Instructions to follow
In the entries below, return only the line containing "Argitalpen zaharragoa (598, 673)" and those after it, exactly, through the last line.

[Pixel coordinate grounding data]
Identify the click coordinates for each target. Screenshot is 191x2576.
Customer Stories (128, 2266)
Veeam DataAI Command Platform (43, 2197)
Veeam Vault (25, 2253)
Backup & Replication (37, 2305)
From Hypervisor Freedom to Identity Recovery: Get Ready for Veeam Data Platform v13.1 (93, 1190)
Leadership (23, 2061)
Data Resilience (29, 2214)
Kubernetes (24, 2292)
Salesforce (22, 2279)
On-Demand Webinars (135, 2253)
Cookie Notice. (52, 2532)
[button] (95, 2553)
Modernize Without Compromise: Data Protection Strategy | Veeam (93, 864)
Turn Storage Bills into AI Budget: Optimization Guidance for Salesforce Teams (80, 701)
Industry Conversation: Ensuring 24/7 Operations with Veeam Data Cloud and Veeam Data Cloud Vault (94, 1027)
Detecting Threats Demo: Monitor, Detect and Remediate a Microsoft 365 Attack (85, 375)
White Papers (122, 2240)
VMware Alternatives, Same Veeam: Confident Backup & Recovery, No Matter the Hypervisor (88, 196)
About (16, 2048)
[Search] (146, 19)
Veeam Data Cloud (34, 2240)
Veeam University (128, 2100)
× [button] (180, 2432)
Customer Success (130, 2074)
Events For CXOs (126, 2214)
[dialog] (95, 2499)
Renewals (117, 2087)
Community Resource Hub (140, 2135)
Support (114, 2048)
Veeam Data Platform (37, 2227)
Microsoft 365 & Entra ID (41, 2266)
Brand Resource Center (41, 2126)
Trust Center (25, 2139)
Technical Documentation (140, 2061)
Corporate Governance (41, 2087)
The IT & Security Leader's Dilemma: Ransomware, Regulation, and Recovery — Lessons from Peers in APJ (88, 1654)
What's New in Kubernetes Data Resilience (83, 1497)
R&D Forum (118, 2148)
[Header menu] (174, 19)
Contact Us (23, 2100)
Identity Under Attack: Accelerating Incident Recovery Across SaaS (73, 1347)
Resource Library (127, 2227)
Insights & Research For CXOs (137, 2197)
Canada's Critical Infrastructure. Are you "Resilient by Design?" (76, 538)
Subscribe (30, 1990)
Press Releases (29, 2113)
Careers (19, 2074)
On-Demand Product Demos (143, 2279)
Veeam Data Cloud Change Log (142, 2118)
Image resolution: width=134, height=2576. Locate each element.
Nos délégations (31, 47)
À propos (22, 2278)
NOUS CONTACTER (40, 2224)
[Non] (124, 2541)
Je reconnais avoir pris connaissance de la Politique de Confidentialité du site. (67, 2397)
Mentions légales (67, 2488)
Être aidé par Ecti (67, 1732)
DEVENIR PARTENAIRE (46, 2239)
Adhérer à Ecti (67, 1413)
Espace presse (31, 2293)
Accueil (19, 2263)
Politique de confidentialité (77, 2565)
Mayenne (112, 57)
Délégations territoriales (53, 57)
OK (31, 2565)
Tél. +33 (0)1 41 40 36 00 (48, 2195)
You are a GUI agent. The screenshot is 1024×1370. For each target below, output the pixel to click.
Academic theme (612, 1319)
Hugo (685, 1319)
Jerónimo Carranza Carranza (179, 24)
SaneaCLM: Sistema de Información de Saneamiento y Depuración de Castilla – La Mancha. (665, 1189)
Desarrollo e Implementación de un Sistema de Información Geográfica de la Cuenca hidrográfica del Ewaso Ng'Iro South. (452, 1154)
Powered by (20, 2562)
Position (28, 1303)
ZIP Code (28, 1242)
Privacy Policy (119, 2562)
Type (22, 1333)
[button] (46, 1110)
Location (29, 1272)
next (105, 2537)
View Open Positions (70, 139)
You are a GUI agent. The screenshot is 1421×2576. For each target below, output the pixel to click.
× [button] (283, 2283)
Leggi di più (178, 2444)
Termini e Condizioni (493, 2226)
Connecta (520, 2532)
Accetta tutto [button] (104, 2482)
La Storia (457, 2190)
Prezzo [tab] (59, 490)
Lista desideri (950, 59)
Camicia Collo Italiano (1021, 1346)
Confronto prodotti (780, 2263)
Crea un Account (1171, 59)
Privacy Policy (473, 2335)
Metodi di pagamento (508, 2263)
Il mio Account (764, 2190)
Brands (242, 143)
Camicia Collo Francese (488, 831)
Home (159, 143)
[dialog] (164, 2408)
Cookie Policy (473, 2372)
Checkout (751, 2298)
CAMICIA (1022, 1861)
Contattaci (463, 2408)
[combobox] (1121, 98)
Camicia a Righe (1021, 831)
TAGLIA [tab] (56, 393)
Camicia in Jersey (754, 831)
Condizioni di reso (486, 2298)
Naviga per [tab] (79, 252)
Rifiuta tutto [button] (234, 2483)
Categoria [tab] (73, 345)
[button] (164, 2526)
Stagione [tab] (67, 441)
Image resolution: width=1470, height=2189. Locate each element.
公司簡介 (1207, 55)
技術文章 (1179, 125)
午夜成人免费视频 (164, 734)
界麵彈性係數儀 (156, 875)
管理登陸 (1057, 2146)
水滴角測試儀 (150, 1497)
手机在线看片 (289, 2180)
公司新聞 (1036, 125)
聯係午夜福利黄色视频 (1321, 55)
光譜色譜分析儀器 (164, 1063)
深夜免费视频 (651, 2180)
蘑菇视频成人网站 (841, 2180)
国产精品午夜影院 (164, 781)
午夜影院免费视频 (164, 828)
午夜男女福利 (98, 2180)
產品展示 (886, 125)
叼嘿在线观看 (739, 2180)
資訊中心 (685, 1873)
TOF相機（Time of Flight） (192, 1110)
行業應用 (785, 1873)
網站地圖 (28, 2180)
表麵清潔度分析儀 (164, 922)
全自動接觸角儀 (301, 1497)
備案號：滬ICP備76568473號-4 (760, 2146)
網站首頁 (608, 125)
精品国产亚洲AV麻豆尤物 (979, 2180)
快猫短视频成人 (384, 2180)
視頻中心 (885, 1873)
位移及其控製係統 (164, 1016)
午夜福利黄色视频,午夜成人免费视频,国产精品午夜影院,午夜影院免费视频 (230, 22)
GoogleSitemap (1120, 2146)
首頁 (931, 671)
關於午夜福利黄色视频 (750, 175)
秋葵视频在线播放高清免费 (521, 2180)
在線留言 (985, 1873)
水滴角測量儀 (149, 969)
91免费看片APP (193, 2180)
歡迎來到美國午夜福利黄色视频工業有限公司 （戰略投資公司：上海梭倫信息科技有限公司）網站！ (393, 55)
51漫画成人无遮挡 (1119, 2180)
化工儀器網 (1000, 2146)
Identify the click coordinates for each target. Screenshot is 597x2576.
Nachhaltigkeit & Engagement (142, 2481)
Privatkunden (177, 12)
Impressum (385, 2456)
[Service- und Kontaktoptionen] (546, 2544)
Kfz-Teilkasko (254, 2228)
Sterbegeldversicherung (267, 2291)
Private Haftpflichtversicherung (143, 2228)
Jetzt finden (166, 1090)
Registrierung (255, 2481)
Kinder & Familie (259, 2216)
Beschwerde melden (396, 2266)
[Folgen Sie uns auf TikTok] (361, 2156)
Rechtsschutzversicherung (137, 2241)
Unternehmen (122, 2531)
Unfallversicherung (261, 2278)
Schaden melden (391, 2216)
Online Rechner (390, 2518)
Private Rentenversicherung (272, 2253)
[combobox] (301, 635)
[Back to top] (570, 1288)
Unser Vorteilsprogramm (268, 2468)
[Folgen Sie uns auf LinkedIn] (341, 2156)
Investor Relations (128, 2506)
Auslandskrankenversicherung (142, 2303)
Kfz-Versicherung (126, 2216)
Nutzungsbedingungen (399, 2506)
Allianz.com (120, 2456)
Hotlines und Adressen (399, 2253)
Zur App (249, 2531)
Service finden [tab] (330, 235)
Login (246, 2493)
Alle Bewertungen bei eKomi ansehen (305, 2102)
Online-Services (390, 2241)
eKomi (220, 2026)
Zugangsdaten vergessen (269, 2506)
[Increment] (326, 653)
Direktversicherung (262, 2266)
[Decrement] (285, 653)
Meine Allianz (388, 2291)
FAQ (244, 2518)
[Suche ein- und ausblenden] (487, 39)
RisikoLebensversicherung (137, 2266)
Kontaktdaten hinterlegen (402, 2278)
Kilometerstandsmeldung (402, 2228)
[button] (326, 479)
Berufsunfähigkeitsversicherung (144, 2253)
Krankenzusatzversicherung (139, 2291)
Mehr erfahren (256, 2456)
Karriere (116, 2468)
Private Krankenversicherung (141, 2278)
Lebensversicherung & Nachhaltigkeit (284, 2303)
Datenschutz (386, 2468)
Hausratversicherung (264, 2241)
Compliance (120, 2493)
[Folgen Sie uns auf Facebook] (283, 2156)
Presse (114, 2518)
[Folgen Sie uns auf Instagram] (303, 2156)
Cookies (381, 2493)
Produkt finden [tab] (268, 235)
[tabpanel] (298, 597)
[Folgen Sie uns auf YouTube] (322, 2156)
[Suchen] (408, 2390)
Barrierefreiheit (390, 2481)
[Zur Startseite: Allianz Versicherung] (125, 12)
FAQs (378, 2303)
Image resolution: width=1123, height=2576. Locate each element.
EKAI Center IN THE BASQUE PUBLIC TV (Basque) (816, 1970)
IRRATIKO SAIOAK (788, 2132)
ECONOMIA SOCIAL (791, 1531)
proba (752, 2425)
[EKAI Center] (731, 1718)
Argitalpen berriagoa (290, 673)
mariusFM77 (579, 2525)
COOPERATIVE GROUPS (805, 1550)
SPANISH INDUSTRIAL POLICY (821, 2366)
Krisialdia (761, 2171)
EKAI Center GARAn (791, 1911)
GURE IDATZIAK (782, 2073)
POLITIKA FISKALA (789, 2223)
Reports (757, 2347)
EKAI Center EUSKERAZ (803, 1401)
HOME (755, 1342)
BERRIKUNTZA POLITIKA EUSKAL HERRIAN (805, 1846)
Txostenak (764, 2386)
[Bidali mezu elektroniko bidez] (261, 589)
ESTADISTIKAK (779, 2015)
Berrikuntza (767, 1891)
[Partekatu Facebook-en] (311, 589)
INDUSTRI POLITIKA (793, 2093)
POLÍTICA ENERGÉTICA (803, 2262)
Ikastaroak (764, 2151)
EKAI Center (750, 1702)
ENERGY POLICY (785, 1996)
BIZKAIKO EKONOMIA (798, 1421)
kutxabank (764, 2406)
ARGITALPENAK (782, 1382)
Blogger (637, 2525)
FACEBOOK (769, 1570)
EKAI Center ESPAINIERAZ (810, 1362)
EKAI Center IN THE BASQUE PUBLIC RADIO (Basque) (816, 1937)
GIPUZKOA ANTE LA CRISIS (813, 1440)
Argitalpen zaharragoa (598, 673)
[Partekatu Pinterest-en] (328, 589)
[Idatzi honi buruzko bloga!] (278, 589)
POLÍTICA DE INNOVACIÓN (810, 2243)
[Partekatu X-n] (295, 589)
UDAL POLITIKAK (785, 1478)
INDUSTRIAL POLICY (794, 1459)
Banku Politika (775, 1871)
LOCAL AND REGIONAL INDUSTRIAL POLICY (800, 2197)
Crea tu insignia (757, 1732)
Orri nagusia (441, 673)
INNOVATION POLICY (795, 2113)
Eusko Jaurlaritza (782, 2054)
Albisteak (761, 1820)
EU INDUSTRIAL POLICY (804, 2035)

Response box
Argitalpen zaharragoa (598, 673)
[Partekatu Pinterest-en] (328, 589)
[Idatzi honi buruzko bloga!] (278, 589)
POLÍTICA DE INNOVACIÓN (810, 2243)
[Partekatu X-n] (295, 589)
UDAL POLITIKAK (785, 1478)
INDUSTRIAL POLICY (794, 1459)
Banku Politika (775, 1871)
LOCAL AND REGIONAL INDUSTRIAL POLICY (800, 2197)
Crea tu insignia (757, 1732)
Orri nagusia (441, 673)
INNOVATION POLICY (795, 2113)
Eusko Jaurlaritza (782, 2054)
Albisteak (761, 1820)
EU INDUSTRIAL POLICY (804, 2035)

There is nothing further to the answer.